Third, a build-or-debug round that uses reality-shaped conditions. Let them use the tools they would normally use. That can include documentation, a local editor, tests, and even AI assistance. The catch is that the candidate has to narrate their reasoning, show what they trust or distrust, and demonstrate verification discipline. The point is not that they got code from a model. The point is whether they can turn tool output into a reliable engineering result.
Fourth, a judgment and communication round. Give them an ambiguous product or platform tradeoff and see whether they can make the system more understandable for other people. A lot of senior engineering value lives there. Good leaders and staff-plus engineers create clarity. The interview should be able to notice that.
I would still keep a coding bar
I would not remove the coding bar entirely, because that creates a different failure mode. Some people really can sound strategic while staying conveniently abstract. A good senior loop should still expose whether the candidate can reason precisely enough to change a real system safely.
But I would make the bar more honest.
If the role is mostly backend product work, test backend product work. If the role is platform-heavy, test the kind of diagnosis, interface reasoning, and boundary decisions that platform work actually requires. If the role requires strong implementation fluency, then include implementation. Just stop pretending a stripped-down puzzle is always the highest-fidelity signal.
I would also distinguish between role levels more carefully. A junior engineer might reasonably be tested more directly on implementation fundamentals because the role itself is closer to raw execution. A principal candidate is usually being hired for a broader surface: framing, tradeoffs, risk, system shape, and the ability to move a messy environment toward coherence. The loop should shift with the job.
The hidden question is whether the company knows what it values
This is the part I keep coming back to. Interview design is not only a candidate filter.
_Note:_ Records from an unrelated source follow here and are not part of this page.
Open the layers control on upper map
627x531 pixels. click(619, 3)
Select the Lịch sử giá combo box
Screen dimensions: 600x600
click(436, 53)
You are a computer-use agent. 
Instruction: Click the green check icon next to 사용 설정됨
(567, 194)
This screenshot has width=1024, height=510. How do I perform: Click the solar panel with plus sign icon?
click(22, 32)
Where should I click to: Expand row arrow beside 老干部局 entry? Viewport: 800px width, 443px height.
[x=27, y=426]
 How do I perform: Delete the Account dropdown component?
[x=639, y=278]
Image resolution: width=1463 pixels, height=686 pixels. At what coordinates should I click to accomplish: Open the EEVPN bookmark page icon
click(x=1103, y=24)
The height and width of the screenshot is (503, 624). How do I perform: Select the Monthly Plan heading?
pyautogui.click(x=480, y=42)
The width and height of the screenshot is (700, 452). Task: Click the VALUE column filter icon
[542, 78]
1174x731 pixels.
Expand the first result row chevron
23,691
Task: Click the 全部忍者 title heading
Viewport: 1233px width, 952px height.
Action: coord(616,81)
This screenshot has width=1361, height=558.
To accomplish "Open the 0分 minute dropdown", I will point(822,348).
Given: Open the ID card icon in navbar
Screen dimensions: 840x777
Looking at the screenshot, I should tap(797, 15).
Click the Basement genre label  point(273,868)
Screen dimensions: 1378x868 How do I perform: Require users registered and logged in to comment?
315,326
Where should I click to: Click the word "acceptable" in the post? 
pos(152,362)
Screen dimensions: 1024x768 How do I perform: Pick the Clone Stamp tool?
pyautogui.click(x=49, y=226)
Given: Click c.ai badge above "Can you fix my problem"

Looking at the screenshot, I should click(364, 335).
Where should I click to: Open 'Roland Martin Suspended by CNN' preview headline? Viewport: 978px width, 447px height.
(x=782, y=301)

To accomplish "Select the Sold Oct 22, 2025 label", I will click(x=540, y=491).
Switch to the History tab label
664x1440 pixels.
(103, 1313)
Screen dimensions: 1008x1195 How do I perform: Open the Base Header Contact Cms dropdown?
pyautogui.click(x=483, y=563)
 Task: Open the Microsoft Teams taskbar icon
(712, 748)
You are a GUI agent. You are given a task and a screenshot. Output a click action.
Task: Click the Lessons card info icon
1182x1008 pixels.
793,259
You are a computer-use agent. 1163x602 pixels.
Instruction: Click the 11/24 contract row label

It is also a company self-description.
If a company says it wants people who can operate with judgment in modern engineering environments, but its loop still optimizes for isolated performance under tool bans, that may indicate one of two things. Either the company has not updated its model of the work yet, or it does not fully trust itself to evaluate the higher-order signals it claims to care about. Neither is fatal. Both are worth noticing.
There is a real cost to this confusion. Companies can end up filtering out the people who are best at shaping systems under current conditions and over-selecting for people who are best at a rehearsed interview genre. Candidates feel it too. A lot of experienced engineers are not actually resisting rigor. They are resisting an evaluation format that no longer resembles the work closely enough to feel intellectually honest.
What I think the interview should reward now
If I compress all of this down, I think senior technical interviews should increasingly reward five things: framing, diagnosis, taste, verification, and communication. Implementation still matters, but it belongs inside that larger picture now.
Can the candidate identify the real problem instead of the nearest one?
Can they interrogate tool output instead of admiring it?
Can they decide what good enough means in context?
Can they reduce ambiguity for other people without pretending certainty they do not have?
Can they leave the system clearer than they found it?
I don't think this fully settles the question. Some teams will still need stronger direct implementation evidence than others. Some candidates really do need a sharper coding screen. And there is always a risk that a more realistic loop becomes a more subjective one if the company is sloppy about scorecards.
Still, my current read is that AI-assisted coding has made one thing much clearer: the real senior-level differentiator is not whether someone can produce keystrokes in isolation. It is whether they can use tools, judgment, and technical depth together without losing accountability for the outcome.